= Available data =
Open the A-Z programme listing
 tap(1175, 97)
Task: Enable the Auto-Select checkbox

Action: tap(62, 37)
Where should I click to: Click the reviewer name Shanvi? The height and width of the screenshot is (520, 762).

= Assignment =
Word for word, extract all the records.

= Solution for this exercise =
Open the A-Z programme listing
 tap(1175, 97)
Task: Enable the Auto-Select checkbox

Action: tap(62, 37)
Where should I click to: Click the reviewer name Shanvi? The height and width of the screenshot is (520, 762).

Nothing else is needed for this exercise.